Oonagh (Simone Kirby) et James Gralton (Barry Ward)

Jimmy’s Hall convoque une réalité très importante de la lutte pour l’émancipation sociale. Celle-ci se doit d’être festive. C’est une culture que nous vivons encore, et dont James Gralton fut l’un des précurseurs. Il avait intériorisé et mis en pratique l’idée suivante, fondamentale : se battre pour l’abolition des classes, c’est se battre pour la vie, et la vie se doit encore plus d’être célébrée lorsque l’on est athée. Seulement, apprendre aux hommes à vivre libre, et à posséder leur corps, et leur esprit, autrement que par le travail harassant, à l’usine ou aux champs, n’est pas du goût des possédants.

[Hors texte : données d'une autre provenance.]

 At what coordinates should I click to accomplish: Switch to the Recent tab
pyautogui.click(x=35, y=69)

Un bon pauvre est un pauvre fatigué, incapable de réfléchir à sa condition, et priant une hypothétique aide divine pour sa survie. Dans Jimmy’s Hall, Ken Loach décrit une Irlande entre deux temps, déchirée entre une culture politique progressiste héritée de la décolonisation, et une bigoterie encore très forte, dont tire parti une église parmi les plus rétrograde d’Europe. Un des chefs d’accusation édicté par le père Sheridan (Jim Norton) n’est-il pas que Gralton ose jouer du jazz au dancing, cette musique « venue de l’Afrique la plus noire » ? En quelque sorte, Jimmy’s Hall nous rappelle que la culture est une graine dans un pot, et que de ce pot peuvent germer les plus belles aspirations de l’humanité. En opposition avec l’instruction, ici, celle de l’Église, qui s’oppose alors à Gralton car il dispense, au sein du dancing devenant université populaire, des enseignements.

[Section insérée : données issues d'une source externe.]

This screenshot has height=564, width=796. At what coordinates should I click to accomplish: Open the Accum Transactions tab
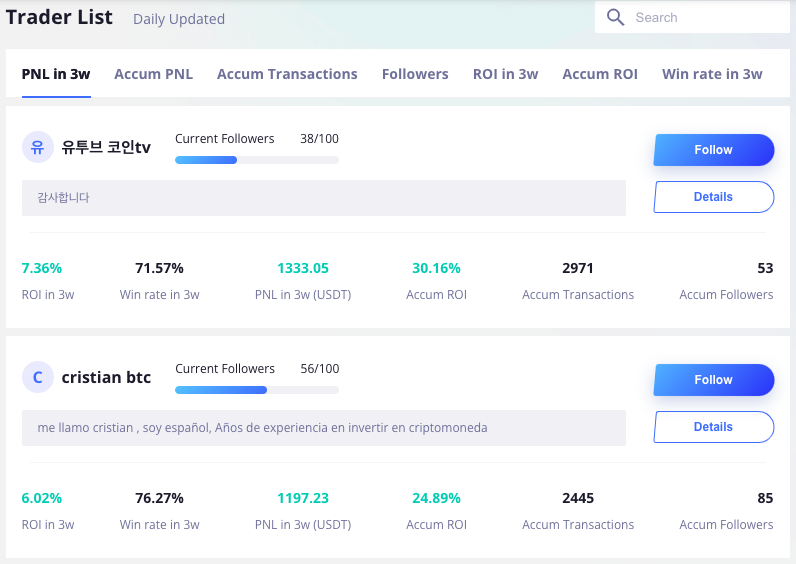click(x=287, y=74)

Jimmy’s Hall : de la fête comme oeuvre émancipatrice

Père Shéridan (Jim Norton), O’Keefe (Brían F. O’Byrne) et Père Seamus (Andrew Scott)

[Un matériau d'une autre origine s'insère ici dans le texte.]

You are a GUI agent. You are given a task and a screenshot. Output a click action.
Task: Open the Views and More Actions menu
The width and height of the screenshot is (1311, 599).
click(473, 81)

À l’heure où sont tournés en ridicule les syndicats parce que le chaland ne comprend pas que l’on puisse manifester dans une ambiance festive, à l’heure où les politiques culturelles sont mises à mal, notamment par la chasse aux sorcière orchestrée contre les intermittents, à l’heure où, à l’exception de quelques collectifs, tel Jeudi noir, plus personne n’a le courage de s’opposer à l’infamie consistant à monopoliser la terre, Jimmy’s Hall est un rappel salutaire. Nous nous devons de conjuguer luttes politiques et fraternité populaire. Nous devons multiplier les lieux de rencontres et les événements festifs qui sont les seuls endroits où l’on peut conjuguer l’ambition d’une meilleure humanité, et la célébration de la vie. La révolution ne se fera que dans la liesse.